Formative feedback is more likely to lead to deep learning than summative feedback. Formative feedback gives students a list of things they did right and wrong for each exercise. If they have an opportunity to improve, they are more likely to use the feedback. Summative feedback gives a grade, without other information.

Summary

  • Focus on core knowledge.
  • Active learning.
  • Task focus. Show concepts in the context of tasks, not in abstract terms.
  • Formative feedback.

Constructivism

Knowledge is actively constructed in each student’s brain. Experiences builds on existing knowledge. If there are gaps in existing knowledge, the student may not be able to benefit from a new experience.

Humans have powerful visual systems. Presenting information in images as well as text (dual encoding) makes construction more likely, and deepens connections.

Learning is contextual. Knowledge that students construct in one context (e.g., an algebra course), will not automatically be applied to another (e.g., accounting). Students often have to be prompted to make the transfer.

Mindful abstraction is key to transfer. Patterns can help. See this article for more.

Implications:

  • Sequencing is important. Think about prerequisite knowledge during course design.
  • Present information visually as well as in text.
  • Patterns can help with transfer.

Cognitive limits

Humans have limited ability to process information. They are easily overwhelmed.

Some of that capacity is used when decoding information. That capacity is not available for learning. The lower the decoding overhead, the better.

As mentioned, humans are good at image processing. Images can reduce cognitive load, compared to text.

Chunking reduces overload, by combining multiple pieces of information into one piece. For example, 2-4-8 is three pieces of information in Florida. In Oakland County, Michigan, it is one piece: the local area code. Human brains move into and out of chunks, shifting their level of abstraction as they think.

Structuring content may aid chunking. Keep lessons short, and explain how lessons are connected into larger conceptual units.

Patterns (see above) can help with chunking. To an experienced programmer, “use a loop to read records from a database query into an array” (a common programming pattern) is one chunk. When writing the code, the programmer descends into the chunk, focusing attention on the chunk and its components. Once the code is finished, the programmer moves up a level of abstraction, and again treats the code as one chunk.
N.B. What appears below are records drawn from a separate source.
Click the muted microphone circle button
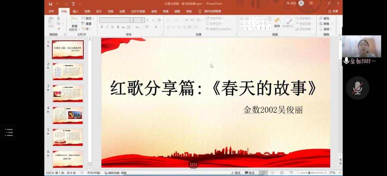387x176 pixels. (x=357, y=88)
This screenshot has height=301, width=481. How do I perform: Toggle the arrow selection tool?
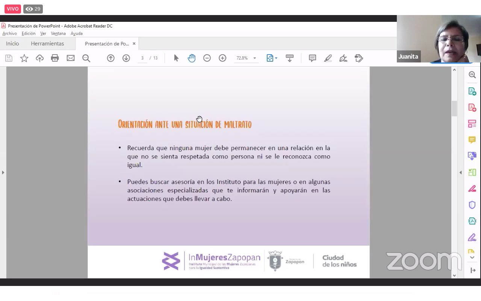(176, 58)
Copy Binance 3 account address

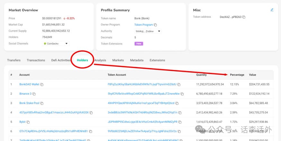tap(34, 94)
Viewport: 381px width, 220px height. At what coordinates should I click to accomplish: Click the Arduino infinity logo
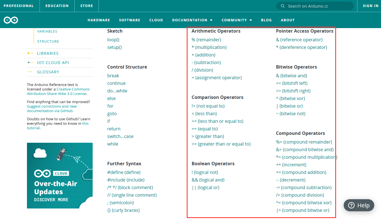coord(11,20)
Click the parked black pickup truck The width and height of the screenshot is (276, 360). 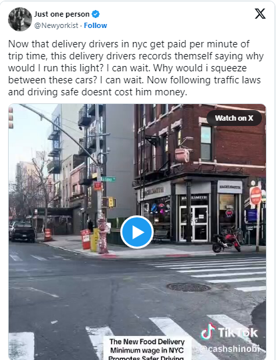22,231
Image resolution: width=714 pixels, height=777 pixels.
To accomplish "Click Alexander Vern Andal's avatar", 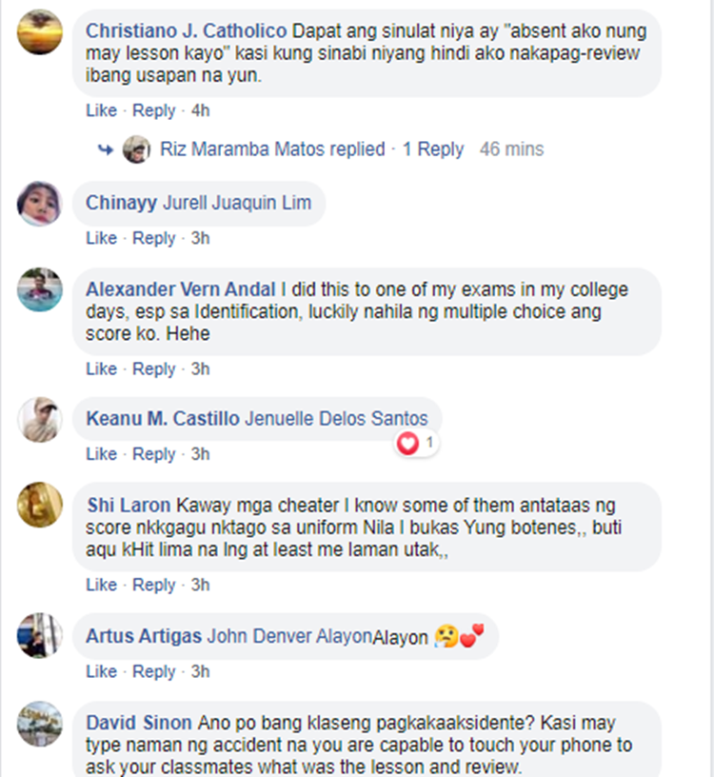I will point(40,289).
Scaffolding can reduce lesson complexity. Scaffolds do some work for students, e.g., giving them part of the code for a program. Scaffolds should be removed over time.

Implications:

  • Make content easy to process. Eschew obfuscation.
  • Use images.
  • Keep lessons short.
  • Add structure to encourage chunking.
  • Give students common patterns.
  • Scaffold difficult tasks initially. Reduce scaffolding over time.

Metacognition

(I use the term generally, to refer to any beliefs and feelings about learning.)
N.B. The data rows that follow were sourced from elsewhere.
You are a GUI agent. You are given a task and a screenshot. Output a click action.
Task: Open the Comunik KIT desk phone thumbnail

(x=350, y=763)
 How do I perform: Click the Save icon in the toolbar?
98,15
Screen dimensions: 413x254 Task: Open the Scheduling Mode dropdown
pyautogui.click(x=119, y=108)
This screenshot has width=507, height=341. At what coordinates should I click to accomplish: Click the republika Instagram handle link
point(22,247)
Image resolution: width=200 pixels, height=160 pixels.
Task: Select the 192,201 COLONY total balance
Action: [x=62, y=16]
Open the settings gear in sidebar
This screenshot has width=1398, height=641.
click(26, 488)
Students have fixed or growth mindsets. A fixed mindset suggests, for example, that people are either naturally good at math, or not. If you’re not, there’s no use trying to learn. The effort is wasted. A growth mindset suggests that people can learn math, though it takes effort.

The BIS course should encourage a growth mindset. Simply explaining the difference between fixed and growth mindsets can have an effect.

Early wins help students believe that they can learn the material. Early defeats can have the opposite effect.

Emotions matter. Computer work is frustrating. Students need to be able to continue, regardless. The course should prepare students for frustration, and offer advice for dealing with it.

Carry on

Implications:

  • Encourage a growth mindset.
  • Give students early wins.
  • Prepare students to be frustrated and angry.